Most impressive to us, however, were the experienced flock keepers who simply wanted to meet other like-minded folks. A neurosurgical nurse who took the class had been keeping chickens for several years when she enrolled one winter. She keeps thirty chickens on her three and one-half acres on the outskirts of Atlanta, but she acquired her first chick while living in an apartment complex in Decatur. “I would take her out and let her graze in the grass,” she told me, “and she was completely tame and knew where she lived and would go up the stairs to the apartment. I had lived there ten years, and people I had never spoken to who had lived there just as long ended up coming over to see the chickens.”
In hopes of encouraging workshop “alumni” to keep in touch and share ideas and inspiration, we set up a newsgroup at yahoo.com for the growing community of chicken keepers in our area. The “Citychickens” group members trade advice about local breeders, ideas for coop designs, predator updates (anyone else noticed how the hawk and owl population has boomed along with the chicken population intown?), advice about where—or where not—to acquire birds.
Another workshop alumnus, a local Waldorf School teacher, introduced his third-graders to flockkeeping.
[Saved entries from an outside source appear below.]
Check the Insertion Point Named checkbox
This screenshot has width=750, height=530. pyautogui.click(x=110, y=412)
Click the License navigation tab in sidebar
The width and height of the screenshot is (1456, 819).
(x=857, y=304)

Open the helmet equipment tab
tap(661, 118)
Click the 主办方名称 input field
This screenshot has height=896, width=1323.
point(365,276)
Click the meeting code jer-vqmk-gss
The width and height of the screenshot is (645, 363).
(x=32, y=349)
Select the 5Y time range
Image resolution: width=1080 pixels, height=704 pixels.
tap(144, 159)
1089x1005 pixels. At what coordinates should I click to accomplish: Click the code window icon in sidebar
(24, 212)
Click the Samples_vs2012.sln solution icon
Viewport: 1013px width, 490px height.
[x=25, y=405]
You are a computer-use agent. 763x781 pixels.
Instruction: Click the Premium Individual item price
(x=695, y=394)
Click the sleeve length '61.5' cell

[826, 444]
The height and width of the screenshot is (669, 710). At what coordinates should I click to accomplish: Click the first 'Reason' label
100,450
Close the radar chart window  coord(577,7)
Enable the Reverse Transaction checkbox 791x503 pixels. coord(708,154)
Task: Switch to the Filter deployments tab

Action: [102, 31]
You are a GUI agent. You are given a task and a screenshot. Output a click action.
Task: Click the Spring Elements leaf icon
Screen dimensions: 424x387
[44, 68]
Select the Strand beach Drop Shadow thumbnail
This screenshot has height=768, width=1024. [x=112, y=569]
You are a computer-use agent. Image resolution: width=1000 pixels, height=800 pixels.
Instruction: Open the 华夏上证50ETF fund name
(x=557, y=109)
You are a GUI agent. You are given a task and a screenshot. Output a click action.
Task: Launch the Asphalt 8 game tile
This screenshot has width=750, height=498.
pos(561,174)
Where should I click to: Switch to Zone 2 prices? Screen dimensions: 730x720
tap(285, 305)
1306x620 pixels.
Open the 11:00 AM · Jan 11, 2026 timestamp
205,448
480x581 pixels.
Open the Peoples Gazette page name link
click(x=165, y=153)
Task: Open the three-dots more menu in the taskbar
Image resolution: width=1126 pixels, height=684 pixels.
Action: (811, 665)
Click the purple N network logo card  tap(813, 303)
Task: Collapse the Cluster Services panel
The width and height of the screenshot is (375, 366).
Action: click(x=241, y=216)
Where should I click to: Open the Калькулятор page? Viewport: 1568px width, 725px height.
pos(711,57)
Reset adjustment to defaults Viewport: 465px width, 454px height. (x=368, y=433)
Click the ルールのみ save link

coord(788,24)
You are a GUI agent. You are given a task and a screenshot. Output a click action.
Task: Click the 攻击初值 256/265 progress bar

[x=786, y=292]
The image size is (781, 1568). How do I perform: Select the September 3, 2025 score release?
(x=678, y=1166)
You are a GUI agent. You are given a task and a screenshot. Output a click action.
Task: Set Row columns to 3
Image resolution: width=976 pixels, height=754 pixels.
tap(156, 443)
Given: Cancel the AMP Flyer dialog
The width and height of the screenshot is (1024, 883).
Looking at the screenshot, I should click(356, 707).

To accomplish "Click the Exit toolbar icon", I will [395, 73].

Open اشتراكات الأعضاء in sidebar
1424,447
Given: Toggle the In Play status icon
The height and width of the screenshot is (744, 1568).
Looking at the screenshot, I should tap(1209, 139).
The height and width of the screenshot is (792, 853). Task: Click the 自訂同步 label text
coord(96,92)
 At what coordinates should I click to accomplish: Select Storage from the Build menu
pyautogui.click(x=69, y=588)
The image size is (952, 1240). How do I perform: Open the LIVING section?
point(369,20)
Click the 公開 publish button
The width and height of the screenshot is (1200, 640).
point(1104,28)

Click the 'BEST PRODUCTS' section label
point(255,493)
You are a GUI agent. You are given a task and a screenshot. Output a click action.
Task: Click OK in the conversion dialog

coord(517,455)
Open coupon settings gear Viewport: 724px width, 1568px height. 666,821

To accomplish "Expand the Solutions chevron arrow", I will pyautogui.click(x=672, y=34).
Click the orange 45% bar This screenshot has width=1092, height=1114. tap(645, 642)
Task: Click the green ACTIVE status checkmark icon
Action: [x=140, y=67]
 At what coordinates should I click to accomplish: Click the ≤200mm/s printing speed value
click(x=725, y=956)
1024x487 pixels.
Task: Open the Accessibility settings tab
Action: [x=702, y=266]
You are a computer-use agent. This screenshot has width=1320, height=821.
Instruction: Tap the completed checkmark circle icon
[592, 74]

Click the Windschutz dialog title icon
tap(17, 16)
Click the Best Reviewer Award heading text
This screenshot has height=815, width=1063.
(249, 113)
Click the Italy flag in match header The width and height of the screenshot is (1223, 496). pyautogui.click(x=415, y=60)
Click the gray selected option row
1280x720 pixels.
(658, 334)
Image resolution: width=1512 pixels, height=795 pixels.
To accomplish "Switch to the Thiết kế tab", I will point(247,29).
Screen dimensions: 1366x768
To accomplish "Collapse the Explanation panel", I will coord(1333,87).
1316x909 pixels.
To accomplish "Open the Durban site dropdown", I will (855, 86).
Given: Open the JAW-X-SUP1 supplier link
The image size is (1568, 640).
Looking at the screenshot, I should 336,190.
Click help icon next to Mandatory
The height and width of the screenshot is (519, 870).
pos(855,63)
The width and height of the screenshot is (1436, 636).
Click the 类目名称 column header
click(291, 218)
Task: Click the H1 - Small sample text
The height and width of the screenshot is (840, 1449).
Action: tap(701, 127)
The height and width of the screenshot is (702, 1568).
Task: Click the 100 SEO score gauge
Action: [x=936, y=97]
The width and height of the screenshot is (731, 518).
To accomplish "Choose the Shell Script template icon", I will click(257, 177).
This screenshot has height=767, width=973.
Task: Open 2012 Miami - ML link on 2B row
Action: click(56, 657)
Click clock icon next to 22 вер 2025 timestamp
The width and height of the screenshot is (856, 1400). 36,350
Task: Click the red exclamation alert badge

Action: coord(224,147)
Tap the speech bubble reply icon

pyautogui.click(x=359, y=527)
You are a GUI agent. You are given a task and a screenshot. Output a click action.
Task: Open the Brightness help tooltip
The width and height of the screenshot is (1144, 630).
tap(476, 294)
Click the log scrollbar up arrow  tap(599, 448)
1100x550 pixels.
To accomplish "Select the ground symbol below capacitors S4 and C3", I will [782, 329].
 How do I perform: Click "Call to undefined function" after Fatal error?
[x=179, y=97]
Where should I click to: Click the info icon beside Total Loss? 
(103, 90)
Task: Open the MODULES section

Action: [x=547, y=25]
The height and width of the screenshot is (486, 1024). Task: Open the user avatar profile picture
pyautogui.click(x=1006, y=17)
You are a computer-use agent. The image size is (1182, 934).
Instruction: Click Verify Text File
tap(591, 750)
His students helped build the coop, and they are responsible for the birds’ daily care—food; water; a clean, comfortable shelter; and some free-range time each day. “Most of the children love it, but they also have learned that it takes some effort and discipline,” he said. “I think they’re learning to respect the tasks and the chickens.”
The volunteer-built coop at the Oakhurst Community Garden in Decatur
In autumn 2005, a similar desire to connect kids to their natural environment drove another expansion of Decatur’s chicken-centered community. A group of volunteers—mostly parents of young children—designed and built a chicken coop at the Oakhurst Community Garden, which owns an acre and a half of greenspace that serves as an outdoor classroom for environmental education. Soon five laying hens were installed—another demonstration of how community and sustainable living really do nourish one another. The Oakhurst Garden inaugurated “Team Chicken,” a spirited collective of six families who share in the volunteer care of the birds, from the morning and evening check and feeding to weekend coop-cleaning chores.
The team, most of whom had never been around chickens, have shared the challenges of learning to care for the birds, rejoiced together over the arrival of eggs, and even grieved together when they lost a hen to egg yolk peritonitis. One mother of two young daughters offered to coordinate Team Chicken “because I really wanted to get more involved in the community,” she said. “I’ve focused so much on my kids that I realized I’d been very disconnected. We wanted the chickens to be a part of the community landscape for our kids, because I had seen how kids interacted with them.”
She added that her early morning chicken chores at the Oakhurst Garden have also taken on a much-needed contemplative dimension for her. “Sometimes I take my older daughter with me, but I like going over alone, too. Sunday mornings are so quiet—I hear the birds as I walk over. It’s very rewarding, to feel for a moment like I’m amidst nature, or at least closer to it.”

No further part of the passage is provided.